Terra Mediterranea: In Action
17.9. - 20. 11. 2016
Opening: Saturday, September 17th, 2016, 3pm
Ana Adamović, Marwa Arsanios, Bank of No, Sofia Bempeza, Banu Cennetoğlu, Marianna Christofides, Tom Dale, Haris Epaminonda, Hackitectura, Lia Haraki, Timo Herbst & Marcus Nebe, Elizabeth Hoak-Doering, Eleni Kamma, Mahmoud Khaled, Zissis Kotionis, Mona Marzouk, Panayiotis Michael, Christodoulos Panayiotou, Nira Pereg, Polys Peslikas, Alexandros Pissourios, Ran Slavin, Paola Yacoub
Curated by Michael Arzt (HALLE 14) & Yiannis Toumazis (NiMAC)
For more than five years the spectre of crisis has been haunting Europe. It began as a banking crisis, grew into anational debt crisis and caused economic and government crises - and not only in Greece, Spain and Cyprus.
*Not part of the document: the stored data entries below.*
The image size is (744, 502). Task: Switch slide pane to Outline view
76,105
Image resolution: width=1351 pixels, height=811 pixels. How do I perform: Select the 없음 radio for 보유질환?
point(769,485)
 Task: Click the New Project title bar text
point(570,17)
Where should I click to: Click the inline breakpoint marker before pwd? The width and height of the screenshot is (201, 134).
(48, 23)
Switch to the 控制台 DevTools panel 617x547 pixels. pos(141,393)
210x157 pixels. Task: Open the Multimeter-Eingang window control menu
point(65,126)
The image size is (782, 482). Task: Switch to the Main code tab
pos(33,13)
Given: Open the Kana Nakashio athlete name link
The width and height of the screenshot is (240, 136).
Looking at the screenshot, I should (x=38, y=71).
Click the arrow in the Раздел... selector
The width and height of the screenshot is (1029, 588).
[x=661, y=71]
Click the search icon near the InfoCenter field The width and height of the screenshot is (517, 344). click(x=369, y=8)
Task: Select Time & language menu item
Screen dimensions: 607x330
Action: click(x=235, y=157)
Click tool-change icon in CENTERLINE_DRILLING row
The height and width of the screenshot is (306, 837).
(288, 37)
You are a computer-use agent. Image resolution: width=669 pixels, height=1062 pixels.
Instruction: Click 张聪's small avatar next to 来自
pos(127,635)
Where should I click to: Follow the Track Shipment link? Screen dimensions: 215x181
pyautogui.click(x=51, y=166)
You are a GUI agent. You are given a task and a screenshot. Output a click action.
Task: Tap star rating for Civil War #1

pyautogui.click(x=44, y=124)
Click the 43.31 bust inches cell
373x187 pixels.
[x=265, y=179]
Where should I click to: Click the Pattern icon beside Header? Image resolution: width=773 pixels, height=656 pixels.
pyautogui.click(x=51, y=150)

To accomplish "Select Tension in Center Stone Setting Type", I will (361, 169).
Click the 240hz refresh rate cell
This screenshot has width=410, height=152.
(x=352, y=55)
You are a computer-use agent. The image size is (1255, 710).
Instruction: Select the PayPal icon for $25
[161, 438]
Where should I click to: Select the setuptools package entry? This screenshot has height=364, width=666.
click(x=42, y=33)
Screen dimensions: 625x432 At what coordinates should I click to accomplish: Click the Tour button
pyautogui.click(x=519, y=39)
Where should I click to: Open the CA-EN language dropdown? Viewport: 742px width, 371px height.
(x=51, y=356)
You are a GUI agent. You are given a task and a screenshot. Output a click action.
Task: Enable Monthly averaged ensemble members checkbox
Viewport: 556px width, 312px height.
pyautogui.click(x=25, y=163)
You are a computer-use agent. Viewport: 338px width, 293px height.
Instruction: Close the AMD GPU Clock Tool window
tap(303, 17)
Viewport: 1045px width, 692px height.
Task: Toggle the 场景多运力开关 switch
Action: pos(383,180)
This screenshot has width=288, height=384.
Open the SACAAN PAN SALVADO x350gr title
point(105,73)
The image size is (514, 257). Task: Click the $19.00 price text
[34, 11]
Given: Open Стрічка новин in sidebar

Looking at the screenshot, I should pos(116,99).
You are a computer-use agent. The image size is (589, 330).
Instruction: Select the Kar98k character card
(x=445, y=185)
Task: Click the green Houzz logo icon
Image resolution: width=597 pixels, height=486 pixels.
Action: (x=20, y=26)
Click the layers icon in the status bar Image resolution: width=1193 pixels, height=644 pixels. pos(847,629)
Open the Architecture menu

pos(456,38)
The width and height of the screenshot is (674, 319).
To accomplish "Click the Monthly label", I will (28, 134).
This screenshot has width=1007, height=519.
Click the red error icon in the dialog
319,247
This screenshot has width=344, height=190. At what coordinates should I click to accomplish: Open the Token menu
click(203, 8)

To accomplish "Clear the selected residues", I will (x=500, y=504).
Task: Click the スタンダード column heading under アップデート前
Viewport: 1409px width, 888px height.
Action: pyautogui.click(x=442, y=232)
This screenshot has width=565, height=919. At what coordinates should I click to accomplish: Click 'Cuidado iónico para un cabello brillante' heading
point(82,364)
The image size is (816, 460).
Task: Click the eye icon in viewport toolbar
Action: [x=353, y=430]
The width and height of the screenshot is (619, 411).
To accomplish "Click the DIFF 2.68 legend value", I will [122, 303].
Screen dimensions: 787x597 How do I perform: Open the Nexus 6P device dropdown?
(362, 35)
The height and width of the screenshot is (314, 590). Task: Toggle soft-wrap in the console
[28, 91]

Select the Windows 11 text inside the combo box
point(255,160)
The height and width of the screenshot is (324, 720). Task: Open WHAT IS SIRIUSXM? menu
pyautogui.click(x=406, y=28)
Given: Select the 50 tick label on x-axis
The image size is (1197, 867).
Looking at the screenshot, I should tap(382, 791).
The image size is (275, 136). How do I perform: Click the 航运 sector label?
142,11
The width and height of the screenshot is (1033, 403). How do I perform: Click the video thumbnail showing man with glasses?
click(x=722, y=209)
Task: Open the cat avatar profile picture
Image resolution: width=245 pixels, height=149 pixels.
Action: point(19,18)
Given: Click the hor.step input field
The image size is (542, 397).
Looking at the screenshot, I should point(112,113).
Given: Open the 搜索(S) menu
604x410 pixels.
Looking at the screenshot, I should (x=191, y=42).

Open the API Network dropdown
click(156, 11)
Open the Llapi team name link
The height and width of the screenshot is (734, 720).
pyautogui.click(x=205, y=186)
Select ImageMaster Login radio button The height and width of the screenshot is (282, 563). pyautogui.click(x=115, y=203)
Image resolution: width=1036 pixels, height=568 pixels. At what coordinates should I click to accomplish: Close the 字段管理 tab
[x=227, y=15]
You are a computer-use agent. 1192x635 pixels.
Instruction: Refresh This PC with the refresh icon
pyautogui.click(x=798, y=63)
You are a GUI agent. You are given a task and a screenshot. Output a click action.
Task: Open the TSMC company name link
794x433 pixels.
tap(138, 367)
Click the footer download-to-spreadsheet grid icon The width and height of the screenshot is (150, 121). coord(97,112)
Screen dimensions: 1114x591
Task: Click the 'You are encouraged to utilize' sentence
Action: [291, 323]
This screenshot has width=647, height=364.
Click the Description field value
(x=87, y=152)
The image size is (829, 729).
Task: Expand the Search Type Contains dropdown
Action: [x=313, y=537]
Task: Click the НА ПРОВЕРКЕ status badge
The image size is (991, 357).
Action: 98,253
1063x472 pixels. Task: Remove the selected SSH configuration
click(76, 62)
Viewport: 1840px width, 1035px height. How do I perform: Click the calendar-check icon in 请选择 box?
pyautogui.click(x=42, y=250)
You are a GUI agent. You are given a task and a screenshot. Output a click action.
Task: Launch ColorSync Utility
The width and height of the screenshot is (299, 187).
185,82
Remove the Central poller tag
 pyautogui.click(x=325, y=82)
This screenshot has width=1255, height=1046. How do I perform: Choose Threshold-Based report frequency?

For the countries of Northern Europe, these states are entirely to blame for their accumulated debt. The tough austerity measures are deemed not only necessary, but also fair and justifiable. In the South, these austerity measures -enforced despite any internal opposition-- are seen as taking away any autonomy in the crisis and robbing generations of their future. Lately, with the continuous migration movements towards the middle countries of Europe and the United Kingdom's decision for Brexit, the inner centrifugal forces of the European Unification became apparent.
The resulting political and social imbalances threaten both the positive and negative achievements of a united Europe. New border fence systems are popping up across Europe. Right-wing, populist and anti-political movements in Europe and Germany determine the talk of the day. Since time immemorial, Terra Mediterranea, the sea enclosed by southern Europe, southwest Asia and northern Africa, has been a "liquid continent" for the transfer of people, culture and ideas -both in times of peace and war- and is not suitable as a moat for a fortress of prosperity. The south appears as Europe's irrational underbelly that brings disorder, border breaching, colonial phantoms, and an uncanny claim to a common, mythically glorious, ancient past. Long disparaged by the West as an oriental lair of corruption and backwardness, it has moved inevitably into the focus ofpolitical world events. Perhaps, this connection shows the way out of the crisis: a Mediterranean Union as an extension of the EU, one that ends the decolonization and offers youth a way out of stagnation, poverty, authoritarianism and violence.
The exhibition focuses on art's unifying potential as an intellectual mediator and gathers 23 artists from 14 countries in order to bring up as many perspectives as possible -from political, critical and poetic stances- during this turbulent phase and its historic origins. As »the possible that includes the things to come«, it opens up horizons of rich and contradictory historical and cultural traditions. »Terra Mediterranea: In Action« questions existing stereotypes, fixed thoughts and ideas on financial issues, security and identity and gives the opportunity to unheard, resisting and activist voices to be heard.